Vineyard Wind has been allowed to resume work after a Boston District Court judge granted a stay against the US administration’s lease suspension and construction pause issued on 22 December 2025.
Judge Murphy granted the stay, saying the order was “likely arbitrary and capricious” and stating that the issues raised by the government pertained to wind farm operations, not construction.
The judge added that continuation of the suspension would irreparably harm the project and its developers, and the administration cited undisclosed “national security concerns” linked to a classified Department of War study.
Vineyard Wind is 95% complete and will provide 800MW of power generation to Massachusetts, according to the statement. It is owned by CIP and Iberdrola.
More than 30 vessels are supporting the project, built or retrofitted by shipyards in Alabama, Connecticut, Florida, Louisiana, Massachusetts, Rhode Island and Virginia.
Oceantic Network chief executive Liz Burdock said: “Vineyard Wind is critical to securing not only Massachusetts’ electric grid, but the regional grid serving millions of residents that depend on the continued, reliable delivery of electricity, especially during these cold winter months.”
Burdock added: “Offshore wind performs well during the winter season, stabilizing rising energy costs for local communities that depend on peaker plants today for adequate supply, which forces families to pay more for the power they need.”
She stated: “Oceantic applauds this result to get the project over the finish line to deliver reliable, affordable power and good-paying jobs to communities across the region that desperately need it.”

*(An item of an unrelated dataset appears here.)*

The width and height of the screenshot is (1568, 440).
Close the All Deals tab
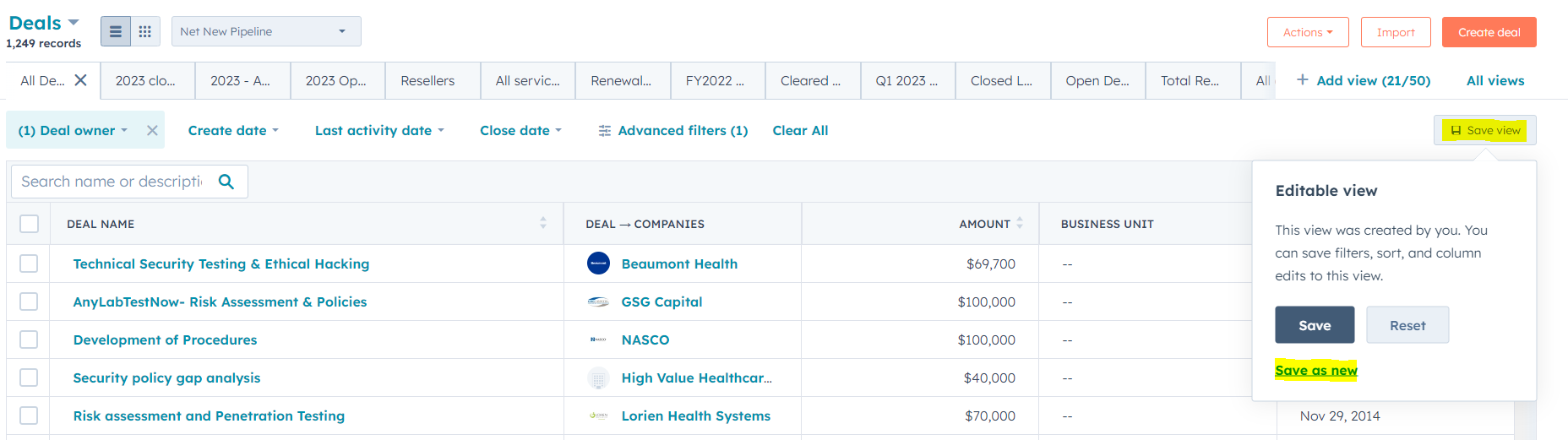pyautogui.click(x=80, y=80)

The statement said the five US projects affected by the pause would deliver 5.8GW of power for 2.5 million homes once operational.
It added that stopping the projects has paused $30bn of economic activity and threatens more than $11bn in supply chain assets.
The ruling follows court victories allowing Coastal Virginia Offshore Wind, Empire Wind and Revolution Wind to resume work after injunctions were granted against the administration’s December suspension order.
Sunrise Wind remains paused with a hearing due on 2 February.